Hypernatremia, a high sodium concentration in the blood (exceeding 145 milliequivalents per liter or mEq/L), is a serious electrolyte imbalance requiring careful medical attention. The body tightly regulates its sodium level. Correcting this imbalance is a medically supervised process focused on safely lowering the plasma sodium back to the normal range. The goal of treatment is to restore the body’s water balance without causing neurological harm, necessitating a controlled and deliberate approach.
What Hypernatremia Is and Why It Happens
Hypernatremia is fundamentally a “water problem” resulting from a deficit of total body water relative to the amount of sodium and potassium in the body. It arises from either a net loss of water or a net gain of sodium. The most common mechanism is the loss of free water that exceeds sodium loss, often due to inadequate water intake or excessive fluid loss.
This imbalance is frequently seen in individuals with an impaired thirst mechanism or restricted access to water, such as the elderly or those with altered mental status. Specific medical conditions can also drive excessive water loss, including severe diarrhea, certain kidney diseases, and Diabetes Insipidus. In rare cases, hypernatremia can be caused by a massive sodium gain, such as the accidental ingestion of salt or the administration of highly concentrated saline solutions.

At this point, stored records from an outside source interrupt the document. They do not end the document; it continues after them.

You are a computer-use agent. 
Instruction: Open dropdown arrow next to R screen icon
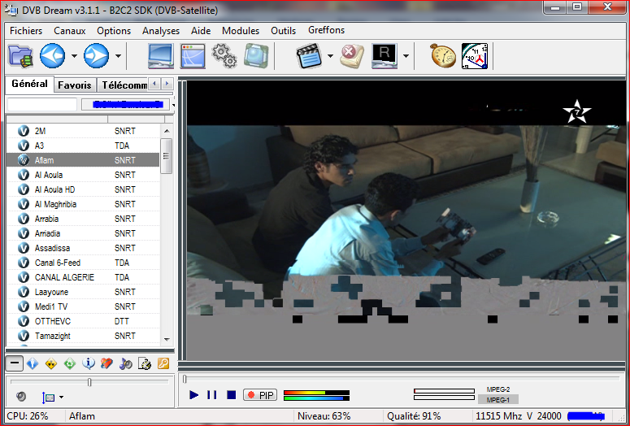click(x=406, y=57)
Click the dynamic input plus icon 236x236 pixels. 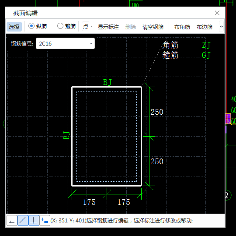[45, 221]
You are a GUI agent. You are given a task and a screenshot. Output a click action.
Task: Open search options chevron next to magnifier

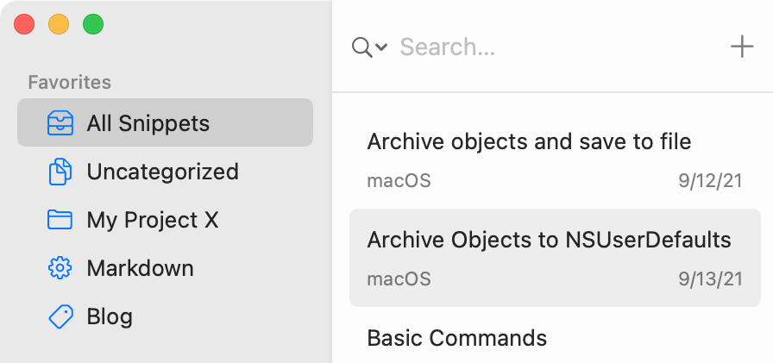[x=381, y=47]
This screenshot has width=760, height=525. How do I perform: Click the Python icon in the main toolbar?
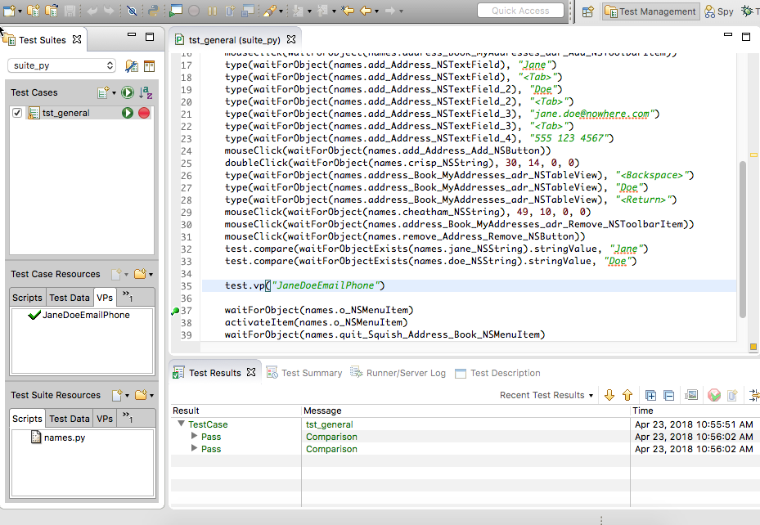[153, 11]
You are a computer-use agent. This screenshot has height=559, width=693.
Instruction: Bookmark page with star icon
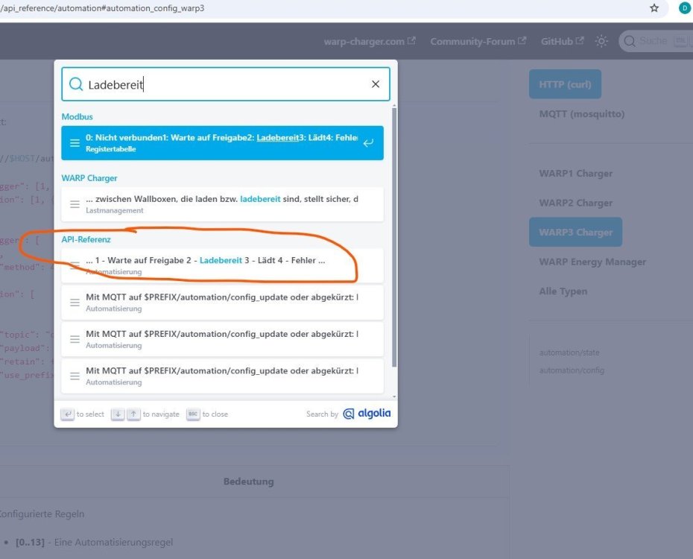pyautogui.click(x=654, y=8)
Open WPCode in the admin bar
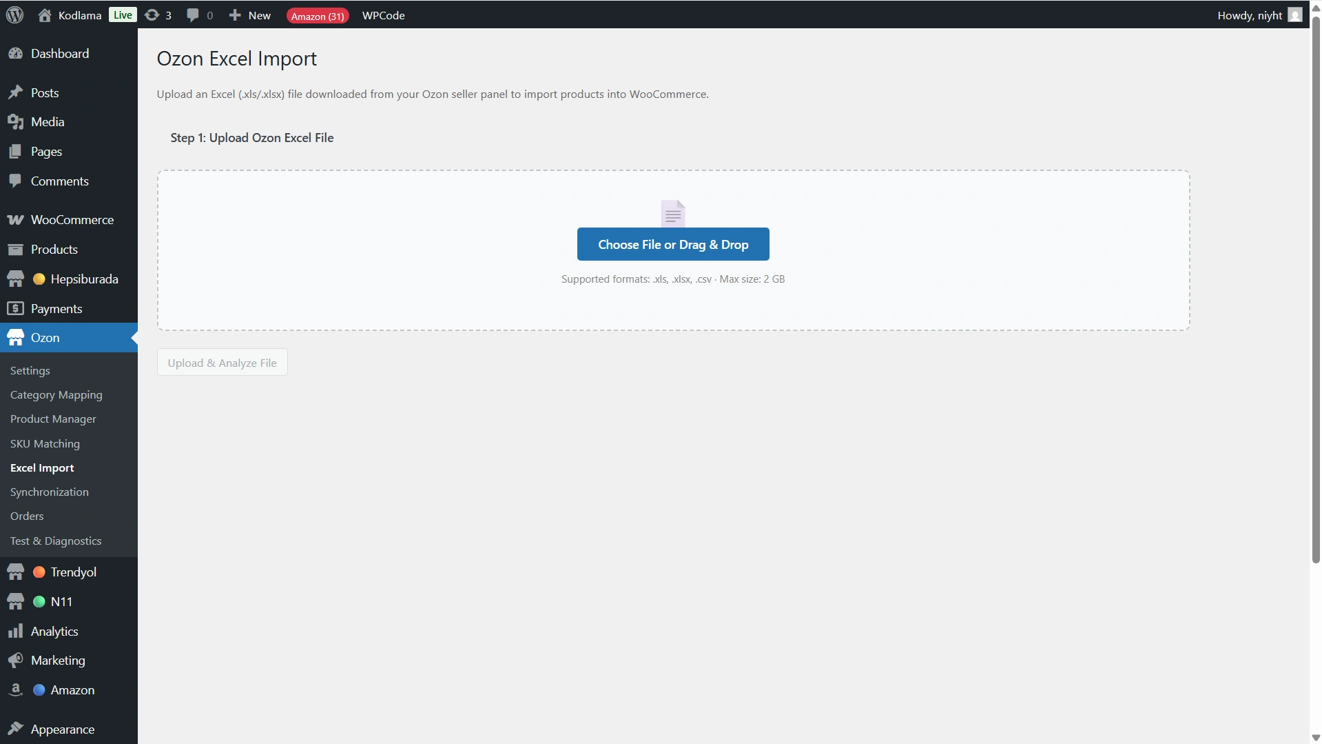This screenshot has width=1322, height=744. click(383, 15)
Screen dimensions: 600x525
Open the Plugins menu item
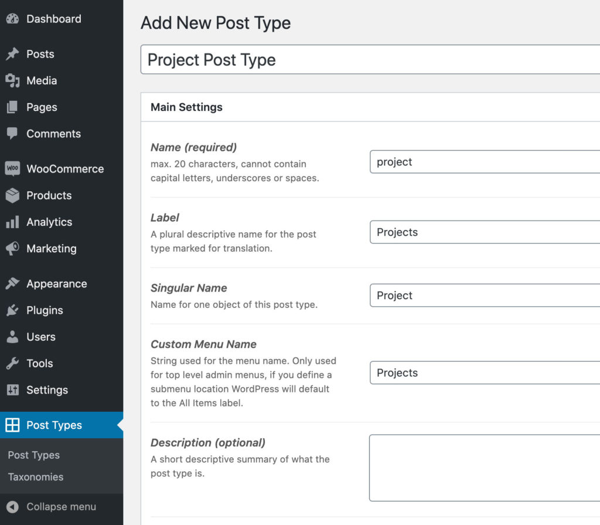45,310
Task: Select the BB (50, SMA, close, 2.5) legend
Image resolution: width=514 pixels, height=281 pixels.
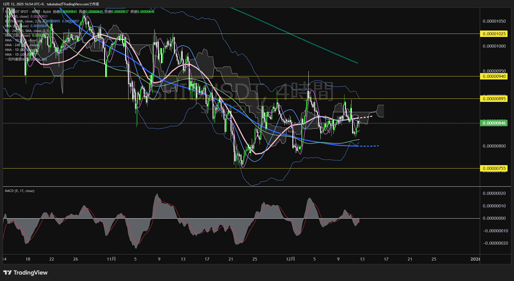Action: 23,21
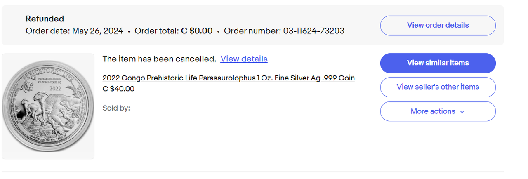Click the View similar items button
528x179 pixels.
[438, 63]
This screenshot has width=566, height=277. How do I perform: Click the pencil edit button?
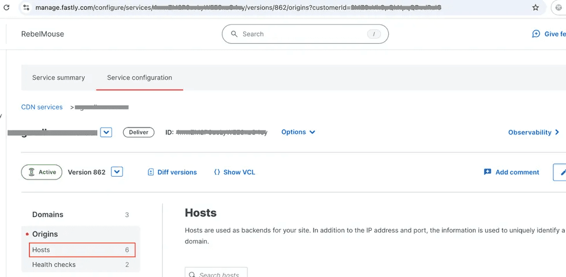click(x=561, y=172)
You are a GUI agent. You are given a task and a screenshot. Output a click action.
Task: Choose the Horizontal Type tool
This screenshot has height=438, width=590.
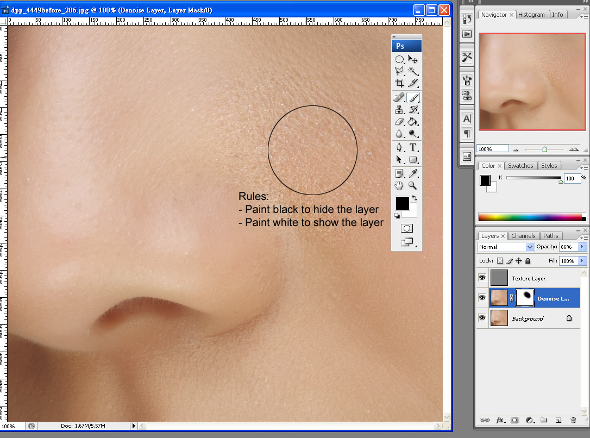pos(413,147)
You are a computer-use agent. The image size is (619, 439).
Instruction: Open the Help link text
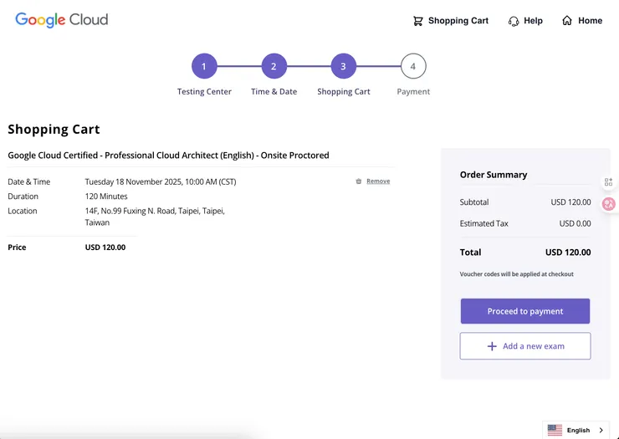tap(533, 21)
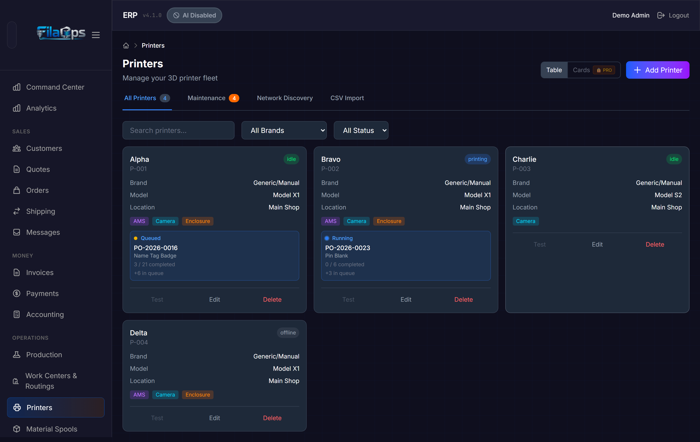Open the Maintenance tab
Image resolution: width=700 pixels, height=442 pixels.
coord(213,98)
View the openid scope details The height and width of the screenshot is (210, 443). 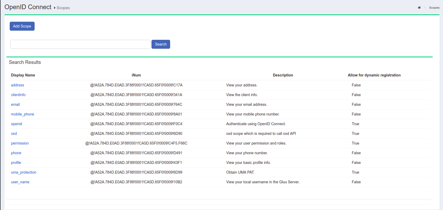coord(17,124)
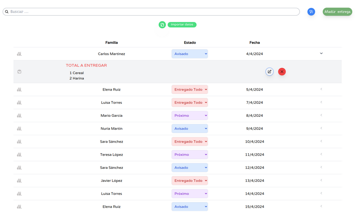Expand the Nuria Martín row
The image size is (357, 212).
[321, 128]
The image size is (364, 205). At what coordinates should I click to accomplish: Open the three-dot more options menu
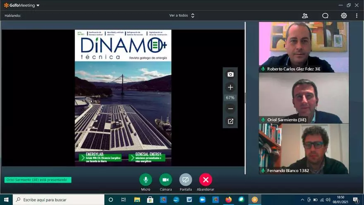[x=357, y=16]
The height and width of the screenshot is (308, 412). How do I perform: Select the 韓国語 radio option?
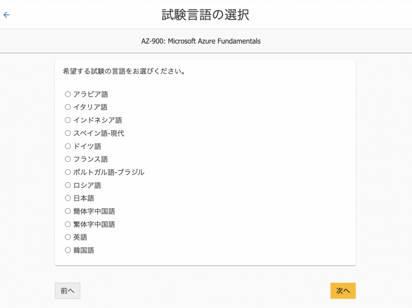pos(67,250)
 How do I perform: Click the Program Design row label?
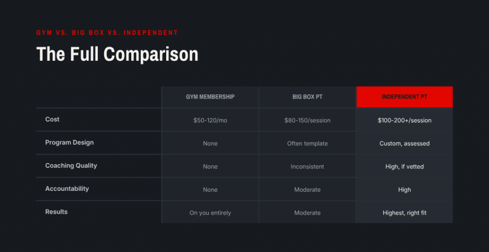[69, 142]
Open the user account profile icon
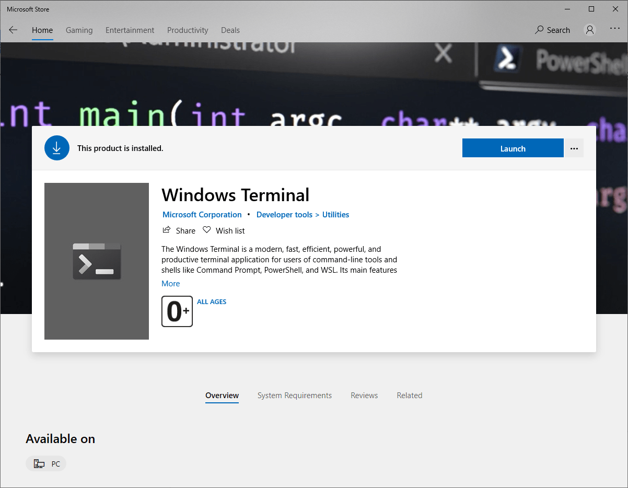 click(x=590, y=30)
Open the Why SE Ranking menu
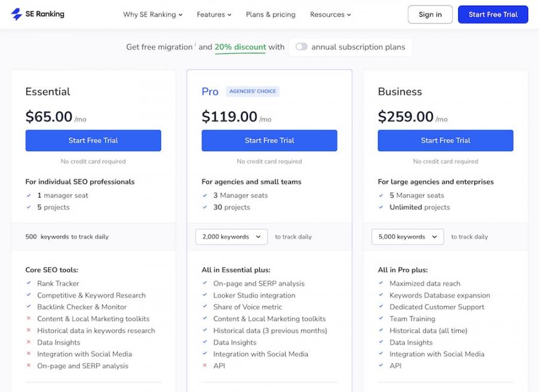The width and height of the screenshot is (539, 392). [x=152, y=14]
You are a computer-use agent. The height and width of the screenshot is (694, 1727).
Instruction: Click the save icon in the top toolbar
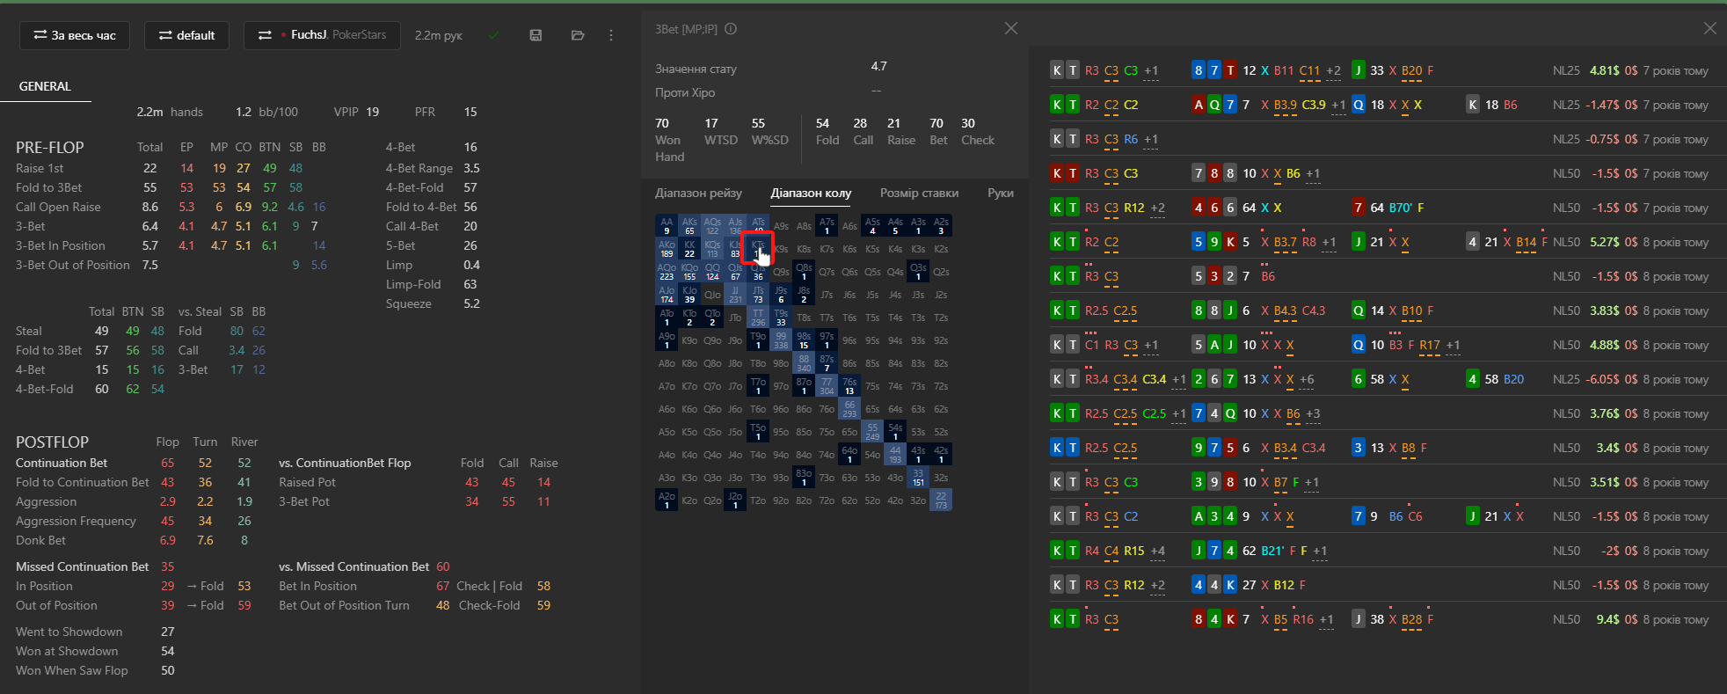536,35
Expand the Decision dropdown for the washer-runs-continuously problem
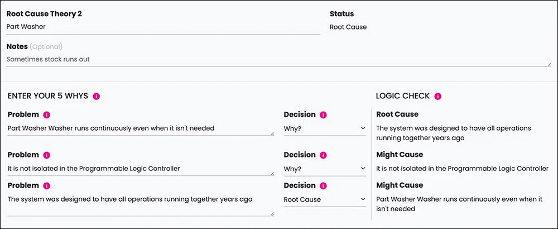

The Principle of Correction: Replenishing Free Water
The core strategy for correcting hypernatremia involves calculating and replenishing the estimated free water deficit to dilute the concentrated sodium in the blood. Management begins by determining the total volume of water needed to bring the serum sodium concentration down to a safe target, typically 140 mEq/L. This calculation uses the patient’s current sodium level, total body water estimate, and the desired sodium level.
The speed of correction is the most important factor in safe management because the brain adapts to high sodium levels by generating protective solutes. If the external sodium concentration drops too rapidly, water rushes into the brain cells, causing dangerous swelling known as cerebral edema.
To prevent this, the plasma sodium concentration should be lowered by no more than 0.5 mEq/L per hour. The total reduction should not exceed 10 to 12 mEq/L over any 24-hour period, especially if the hypernatremia has been present for more than 48 hours. This controlled rate allows brain cells time to safely eliminate their protective solutes and re-equilibrate. A slower correction rate is safer for chronic cases, while a more rapid correction may be considered for acute, symptomatic hypernatremia.
Choosing the Right Fluids and Delivery Method
The fluid chosen for correction must be hypotonic to provide the necessary free water. The specific fluid and delivery method depend on the patient’s underlying volume status and the severity of the condition. For mild cases, oral water replacement is often the simplest and safest route.
For more severe cases, intravenous (IV) fluid administration is necessary, utilizing fluids like 5% dextrose in water (D5W) or 0.45% sodium chloride (half-normal saline). D5W is the most hypotonic choice, acting as pure free water once the dextrose is metabolized, making it ideal for aggressive free water replacement. Half-normal saline provides both free water and a small amount of sodium, which can be beneficial when volume losses also need to be addressed.
When a patient is hypovolemic, the initial priority is to stabilize circulation. Isotonic saline (0.9% sodium chloride) may be temporarily used to restore blood volume before transitioning to hypotonic fluids. For euvolemic hypernatremia (a pure water deficit) and hypervolemic hypernatremia (excess water and sodium), the focus shifts immediately to providing hypotonic fluids and promoting water excretion.
Preventing Complications and Treating the Underlying Cause
Safe correction of hypernatremia demands continuous monitoring to prevent overly rapid correction and neurological complications. Serum sodium levels must be checked frequently, often every two to four hours initially, to ensure the correction rate stays within the safe target. This allows clinicians to adjust the hypotonic fluid infusion rate in real-time, preventing a dangerous drop in plasma sodium.
Managing the underlying cause of the water deficit is just as important as the fluid administration itself. If the cause is a medication, such as a diuretic, that drug must be adjusted or discontinued. If the hypernatremia is due to Diabetes Insipidus (the body’s inability to conserve water), treatment may involve administering the synthetic hormone desmopressin to help the kidneys retain water. Ongoing losses, such as through fever or gastrointestinal issues, must be estimated and replaced concurrently to ensure long-term stability and prevent recurrence.